U.S. will not charge ISIS militant who held captive Kayla Mueller
The Pentagon announced Thursday that she is now being held by the Kurdistan Regional Government’s interior ministry in the semi-autonomous region within Iraq.
She had been there since May 15 when her husband, Abu Sayyaf, was killed by U.S. Special Operations Forces during a raid against the network in Syria.
Max Abrahms, professor of political science at Northeastern University and member at the Council on Foreign Relations, says that the decision not to bring Sayyaf back to the United States or even to the Baghdad government, who officially control Iraq’s sovereign territory, was questionable.
Documents seized at the site, and hours of conversations with Umm Sayyaf, have provided American officials with some of their best intelligence to date on the Islamic State, U.S. officials have said. U.S. officials have never confirmed that.

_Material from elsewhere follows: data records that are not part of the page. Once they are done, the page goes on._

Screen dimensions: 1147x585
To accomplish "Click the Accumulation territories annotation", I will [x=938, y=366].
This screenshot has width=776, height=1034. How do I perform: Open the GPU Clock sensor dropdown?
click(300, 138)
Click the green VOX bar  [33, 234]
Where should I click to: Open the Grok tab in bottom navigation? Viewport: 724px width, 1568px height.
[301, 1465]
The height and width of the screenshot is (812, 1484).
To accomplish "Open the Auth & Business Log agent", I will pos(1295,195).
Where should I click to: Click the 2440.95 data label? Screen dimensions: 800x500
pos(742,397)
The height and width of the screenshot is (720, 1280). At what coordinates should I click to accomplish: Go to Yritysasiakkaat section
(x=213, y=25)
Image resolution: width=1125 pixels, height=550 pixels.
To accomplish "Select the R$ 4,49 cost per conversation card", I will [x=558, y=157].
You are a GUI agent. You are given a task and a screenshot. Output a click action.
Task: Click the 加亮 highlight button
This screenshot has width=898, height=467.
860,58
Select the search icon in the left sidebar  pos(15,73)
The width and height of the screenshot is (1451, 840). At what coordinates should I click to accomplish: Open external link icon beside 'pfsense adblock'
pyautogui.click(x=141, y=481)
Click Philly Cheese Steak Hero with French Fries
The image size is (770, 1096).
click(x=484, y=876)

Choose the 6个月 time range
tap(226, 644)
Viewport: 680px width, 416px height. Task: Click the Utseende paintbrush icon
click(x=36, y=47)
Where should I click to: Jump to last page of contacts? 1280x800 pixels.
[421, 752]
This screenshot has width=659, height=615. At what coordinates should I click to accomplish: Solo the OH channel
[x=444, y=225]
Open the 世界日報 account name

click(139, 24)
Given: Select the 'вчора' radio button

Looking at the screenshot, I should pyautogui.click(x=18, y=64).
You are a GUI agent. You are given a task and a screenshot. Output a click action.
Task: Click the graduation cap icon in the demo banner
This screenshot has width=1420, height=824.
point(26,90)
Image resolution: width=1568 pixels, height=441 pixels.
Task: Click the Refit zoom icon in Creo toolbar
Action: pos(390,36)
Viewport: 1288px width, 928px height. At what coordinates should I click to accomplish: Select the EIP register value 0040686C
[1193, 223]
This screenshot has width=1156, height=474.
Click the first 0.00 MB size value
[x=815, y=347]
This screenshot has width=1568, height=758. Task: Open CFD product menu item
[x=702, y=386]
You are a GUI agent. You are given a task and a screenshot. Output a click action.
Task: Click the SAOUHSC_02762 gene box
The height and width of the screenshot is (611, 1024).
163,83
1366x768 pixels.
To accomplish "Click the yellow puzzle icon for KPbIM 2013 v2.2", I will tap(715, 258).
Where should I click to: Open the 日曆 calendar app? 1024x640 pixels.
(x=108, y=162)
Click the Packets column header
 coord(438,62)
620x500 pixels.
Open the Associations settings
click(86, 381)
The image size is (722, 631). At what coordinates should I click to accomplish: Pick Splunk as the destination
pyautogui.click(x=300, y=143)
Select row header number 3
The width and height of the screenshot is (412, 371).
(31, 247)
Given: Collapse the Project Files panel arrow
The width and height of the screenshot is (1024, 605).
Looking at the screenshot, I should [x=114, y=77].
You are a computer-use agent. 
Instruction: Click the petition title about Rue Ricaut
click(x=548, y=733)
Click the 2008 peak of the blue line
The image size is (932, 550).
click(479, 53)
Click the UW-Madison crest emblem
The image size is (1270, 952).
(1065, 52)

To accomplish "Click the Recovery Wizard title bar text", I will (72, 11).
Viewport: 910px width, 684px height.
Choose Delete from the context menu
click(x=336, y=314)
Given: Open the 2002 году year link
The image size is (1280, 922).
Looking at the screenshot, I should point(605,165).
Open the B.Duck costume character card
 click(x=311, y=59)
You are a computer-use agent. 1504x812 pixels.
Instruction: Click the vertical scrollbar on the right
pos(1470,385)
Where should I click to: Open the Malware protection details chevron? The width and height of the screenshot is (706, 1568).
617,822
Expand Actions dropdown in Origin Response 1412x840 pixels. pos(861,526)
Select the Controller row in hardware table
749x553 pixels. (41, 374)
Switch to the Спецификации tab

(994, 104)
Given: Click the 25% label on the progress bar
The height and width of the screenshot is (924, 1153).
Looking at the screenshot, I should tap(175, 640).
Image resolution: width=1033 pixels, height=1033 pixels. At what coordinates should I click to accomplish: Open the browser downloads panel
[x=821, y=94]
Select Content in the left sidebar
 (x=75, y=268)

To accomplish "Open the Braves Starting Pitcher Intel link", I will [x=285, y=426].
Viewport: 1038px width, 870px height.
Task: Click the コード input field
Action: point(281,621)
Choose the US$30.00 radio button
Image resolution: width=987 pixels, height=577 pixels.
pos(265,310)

ISIS claimed that she was killed when a Jordanian airstrike hit the extremists’ stronghold of Raqqa, which U.S. and Jordanian officials deny.
U.S. prosecutors had been preparing charges against Umm Sayyaf in connection with Mueller’s kidnapping.
Pentagon spokesman Colonel Steve Warren had revealed in May that, whereas Washington was working to seek out “an final disposition for the detainee [Sayyaf]”, she would not find yourself in the controversial Guantanamo Bay jail facility.
As we reported after Umm Sayyaf was captured, Secretary of Defense Ash Carter said in a statement that she is believed to have “played an important role in [ISIS’s] terrorist activities, and may have been complicit in what appears to have been the enslavement of a young Yezidi woman rescued last night”.